Jasa Marga Dukung Penuh Pelaksanaan SKB Lalu Lintas dan Penyeberangan di Nataru Ini
Direktur Utama Jasa Marga, Rivan A. Purwantono/Dok. JM
PT Jasa Marga (Persero) Tbk memastikan implementasi Surat Keputusan Bersama (SKB) tentang Pengaturan Lalu Lintas, serta Penyeberangan Selama Masa Angkutan Natal 2025 dan Tahun Baru 2026 (Nataru), dilaksanakan secara menyeluruh, dan optimal.
Direktur Utama Jasa Marga Rivan Achmad Purwanto mengatakan, pihaknya mendukung penuh aturan itu. Juga menjadikannya sebagai bagian dari upaya terpadu Jasa Marga dengan pemerintah, serta pemangku kebijakan lainnya.
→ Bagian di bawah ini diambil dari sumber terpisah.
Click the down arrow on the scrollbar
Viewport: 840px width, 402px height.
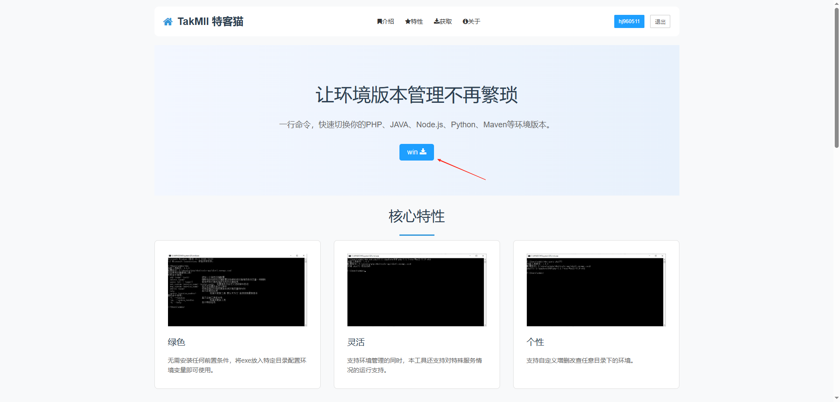tap(836, 399)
“Jasa Marga akan mengoptimalkan sistem pemantauan dan respons terhadap layanan operasional termasuk melalui Jasamarga Integrated Digitalmap (JID), posko siaga, dan tim teknis di lapangan, agar kebijakan pembatasan angkutan barang berjalan efektif serta berdampak nyata pada keselamatan dan kelancaran perjalanan,” kata Rivan dalam keterangan resminya pada Senin (22/12).
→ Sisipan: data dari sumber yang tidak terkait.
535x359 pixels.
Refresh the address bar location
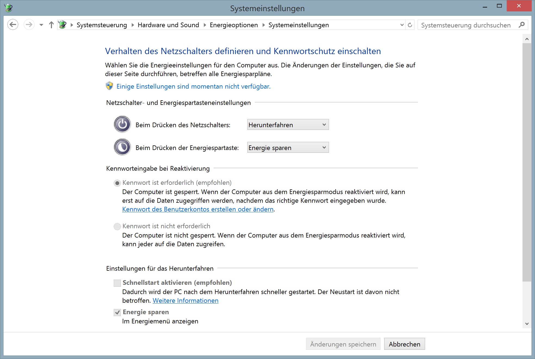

Sesuai dengan ketentuan SKB terbaru, kata Rivan, pembatasan operasional kendaraan angkutan barang yang semula diberlakukan di beberapa periode dari 19 Desember 2025 pukul 00.00 WIB hingga 22 Desember 2025 pukul 24.00 WIB. Kini, diberlakukan kembali pada 23 Desember 2025 pukul 00.00 WIB hingga 4 Januari 2026 pukul 24.00 WIB.
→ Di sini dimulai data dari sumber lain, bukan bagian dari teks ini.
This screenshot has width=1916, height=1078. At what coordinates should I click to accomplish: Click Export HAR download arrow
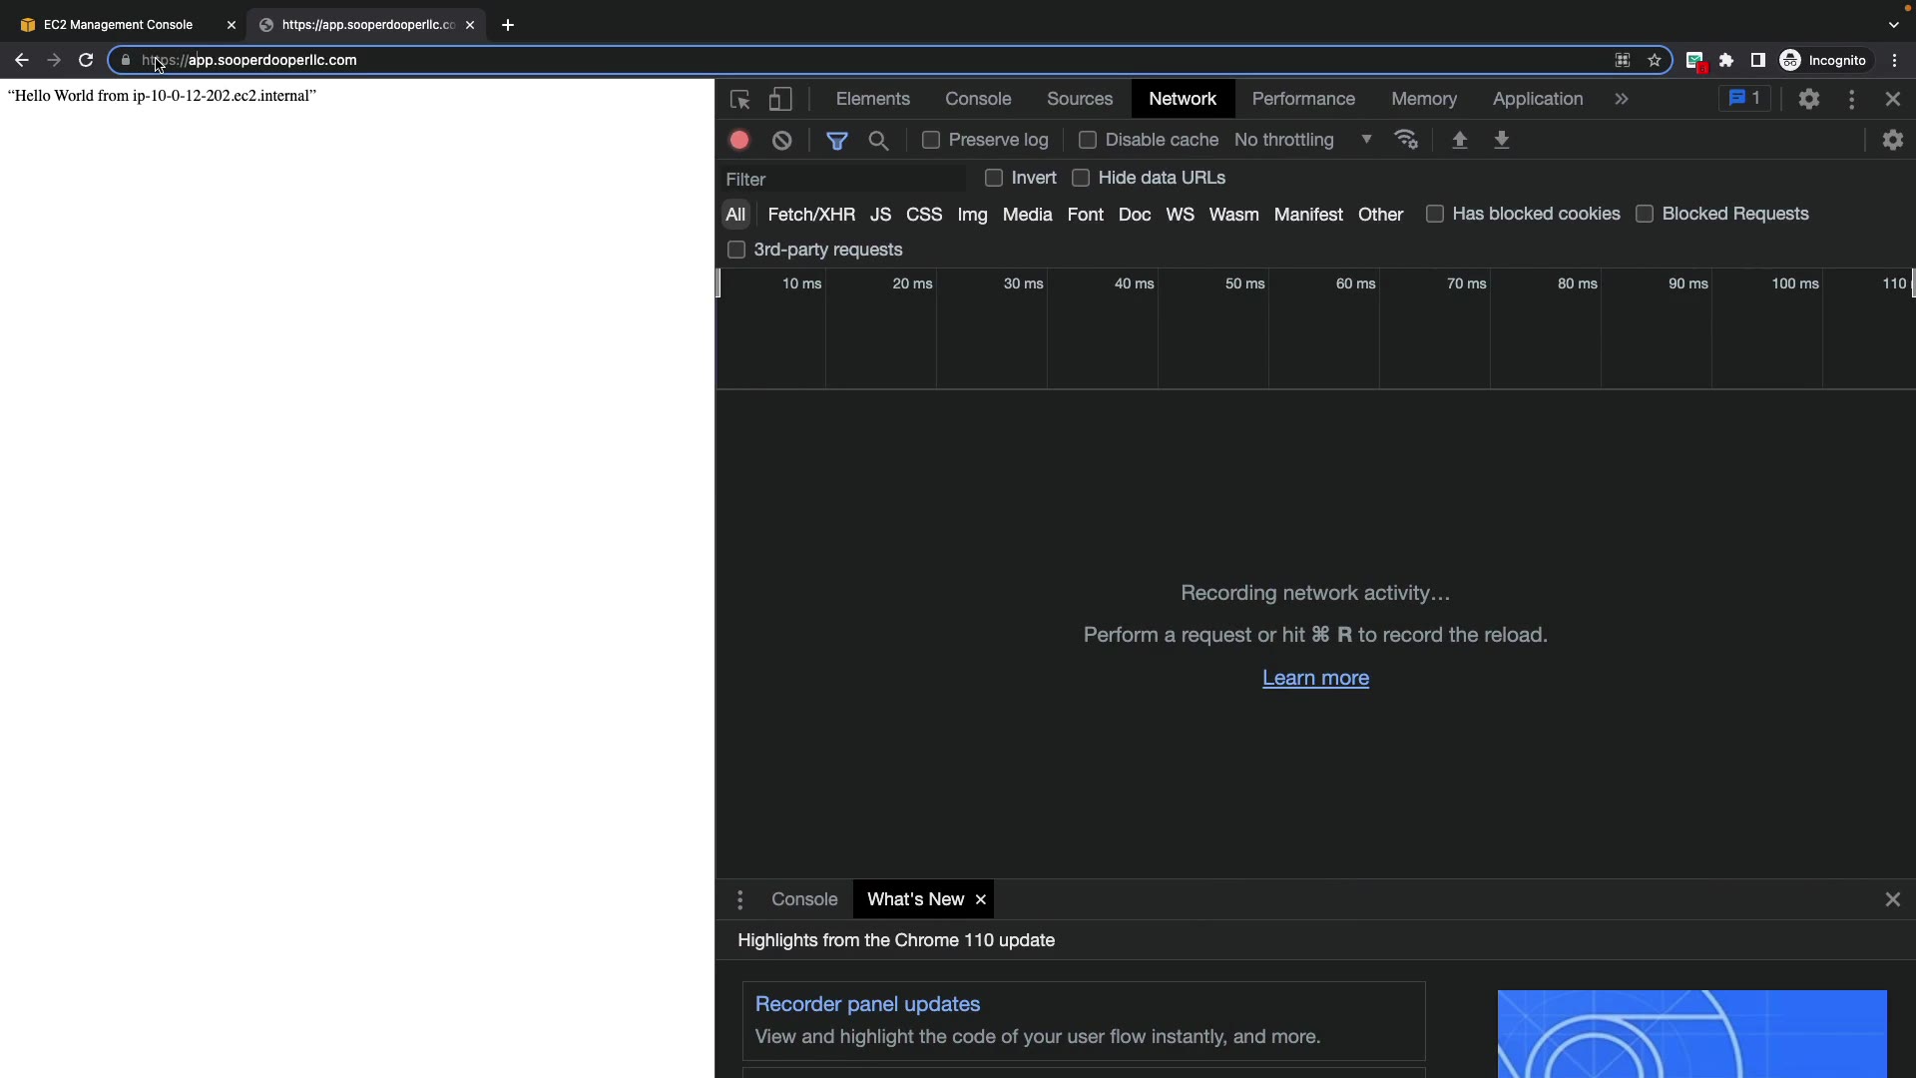tap(1501, 140)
Ketentuan itu, kata Rivan, berlaku untuk jenis kendaraan dengan sumbu 3 atau lebih, serta kendaraan bermuatan tertentu. Atas dasar itu, Jasa Marga mengimbau pelaku usaha angkutan barang untuk menyesuaikan jadwal operasi sesuai ketentuan, sehingga tidak mengganggu arus lalu lintas publik.
Rivan menambahkan, Jasa Marga telah menyiapkan layanan darurat, fasilitas rest area, dan saluran komunikasi untuk memberikan informasi secara langsung kepada pengguna jalan. Jasa Marga pun akan mempercepat implementasi aturan itu dengan operasional Jasa Marga.
“Penerapan sistem satu arah (one way) akan dilakukan bila diperlukan berdasarkan evaluasi arus per jam dan tingkat kepadatan. Semua kebijakan operasional akan dilaksanakan sejalan dengan arahan kepolisian dan ketentuan SKB,” ujarnya.